(任务说明):
请续写下面这段关于马克思异化理论的摘录，从其最后一句之后接着写。

(摘录):
==============================

异化问题,是周扬报告中的另一重大理论问题,也是争论的重点,对于当时的中国理论界来说,异化比人道主义更陌生、更难理解。

从历史上看,人道主义和异化原是两个问题。人道主义问题早于异化问题。古希腊和中国古代思想家都曾以各种方式表达过有关人道主义的某些思想。在西方称为人文主义和人本主义,在中国称为民本主义。当时并没有出现异化概念。人道主义和异化成为相关的问题始于卢卡奇提出物化问题,特别是马克思《手稿》的出版,其中关于人的本质的异化和复归,使人道主义和异化相联结,人道主义的实现与消灭异化成为一个问题的两个方面。在西方理论界,尤其是西方马克思主义中,人道主义和异化是一个争论已久的老问题。1983年它也成为中国哲学界包括理论界争论的问题。

关于异化问题,我在1983年那场争论之前曾写过文章。这就是发表在《中国社会科学》1982年第2期的《马克思异化理论的两次转折》,这篇文章与争论无关,因为它早于周扬的报告,但它决定了我对异化问题争论的立场。另外,1984年我在《中国社会科学》发表《评西方马克思主义的新发现》,专门评论西方关于异化的观点。还在当时的《红旗》杂志发表过关于社会主义异化的文章。

我对异化问题所持的观点,是强调马克思关于异化的理论是动态的,而不是静态的;是复合的,而不是单一的。《手稿》中关于异化劳动的理论,是对异化问题最完备的论述,但它既不是起点也不是终点,至少从《黑格尔法哲学批判》起有一个演变过程,其中经历了两次重大转折。第一次重大转折是从异化到异化劳动。我充分肯定异化劳动的理论价值,强调《手稿》中的异化劳动研究的不是一般商品生产,而是资本主义的商品生产;剖析的不是两个私有者的交换关系,而是无产者和资产者在生产中的关系,《手稿》中的异化劳动不是一般的商品生产劳动,而是雇佣劳动。马克思在论述了工资、利润、地租之后,集中地阐述了异化劳动,深刻揭示了其中包含的阶级对抗。马克思在《手稿》中对异化劳动的种种分析,如工人同自己产品的关系、同自己劳动的关系、同其他不生产的人的关系等等,实质上是对资本主义生产方式的解剖。异化劳动在马克思早期思想中有着重要的地位和作用。如果说《手稿》是创立包括哲学、政治经济学和科学社会主义在内的完整的马克思主义体系的开端,那么异化劳动的理论则是当时把这三者统一起来的集结点。

我强调黑格尔的异化观是唯心主义的,而不是人本主义的。在黑格尔那里,作为异化主体的是绝对观念。在他看来,绝对观念是唯一能动的、创造性的力量,而物质是被动的、消极的。黑格尔并不重视人。他用自我意识来代替人,把复杂多样的人类现实当作自我意识的特定形式,当作自我意识的规定性。马克思在剖析黑格尔的异化主体时指出:那个知道自己是绝对自我意识的主体,就是神,就是“绝对精神”,就是自己知道自己并且自己实现自己的理念。并且指出,绝对观念是“作为过程、作为把自己外化出去并且从这种外化返回自身、同时又使外化回到自身的主体的绝对主体”,整个异化和异化的扬弃,无非是绝对观念“在自身内部的纯粹的、不停息的旋转”。黑格尔的主体是一架发了疯的钢琴,但却弹出了美好的乐章,它以抽象的、神秘的形式强调了主体的能动作用,从而为真正的主体——现实的人的现实活动找到了纯逻辑的、思辨的表达。

==============================

(原始数据):
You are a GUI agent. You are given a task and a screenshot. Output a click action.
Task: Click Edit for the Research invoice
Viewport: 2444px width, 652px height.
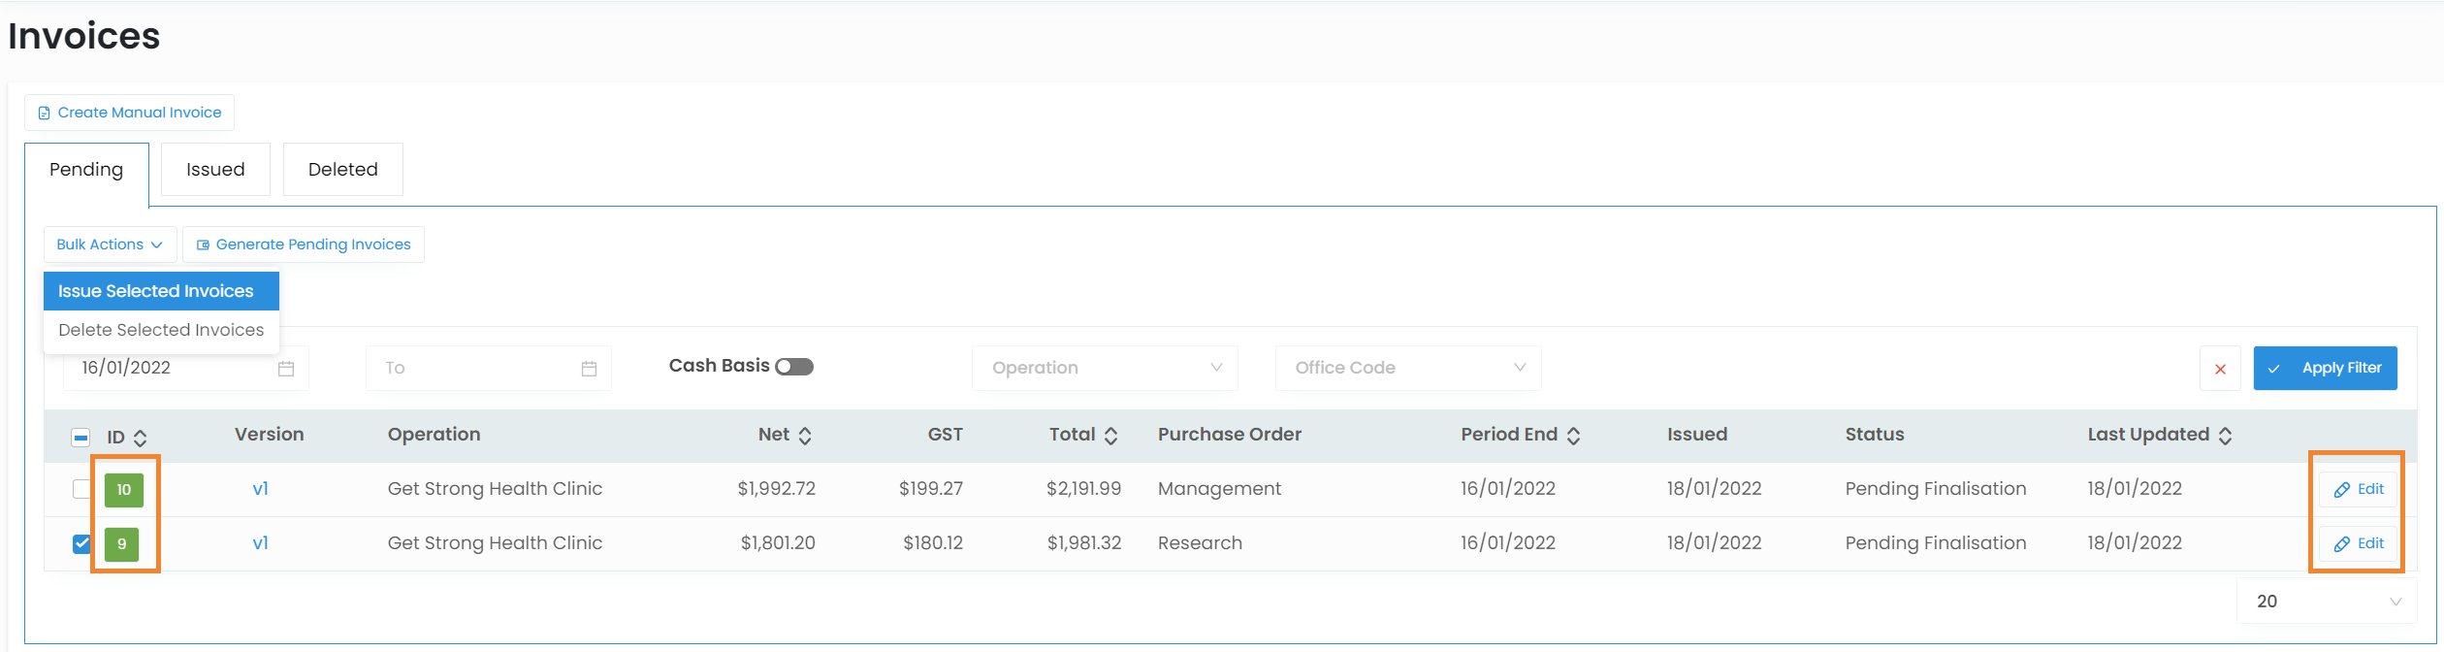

==============================

(最终结果):
马克思透过对异化劳动的剖析,肯定了物质资料生产在社会发展中的决定作用:宗教、家庭、国家、法、道德、科学、艺术等等,都不过是生产的一些特殊的形态,并且受生产的普遍规律的支配;肯定了劳动是人的本质:有意识的生命活动直接把人跟动物的生命活动区别开来;揭示了人类历史的最根本内容:全部所谓世界史不外是人通过人的劳动的诞生,是自然界对人说来的生成。马克思把劳动引入历史,为历史观找到了坚实的基础。

异化劳动理论凝结了马克思的经济研究成果。从异化到异化劳动不是异化范畴的纯逻辑演绎,而是以经济学研究为中介的一次飞跃。异化劳动理论也是马克思当时批判资产阶级国民经济学的武器。异化劳动理论也凝结了马克思关于共产主义的设想。他把共产主义看成是“私有财产即人的自我异化的积极的扬弃”,看成是对资本主义制度下存在各种异化现象这种“历史之谜的解答”。把积极扬弃私有财产看成是共产主义主要内容这一天才发现,使马克思超出了平均共产主义和空想社会主义的水平。马克思关于异化劳动的理论是非常丰富的。它贯穿于哲学、政治经济学和科学社会主义的各个领域,凝集了马克思到1844年的重大成就。

我虽然重视异化劳动理论,把它视为通向历史唯物主义的必经之路,但也论述了异化劳动理论的缺点,因而产生了第二次转折,这就是从“个体和类的矛盾”到发现“生产力和生产关系的冲突”的转折。这个转折比前一个转折更为深刻。马克思从异化到异化劳动,是朝这个方向迈出了决定性的一步,但并没有完全摆脱费尔巴哈从人自身、从人的个体和类的矛盾来论述异化的影响。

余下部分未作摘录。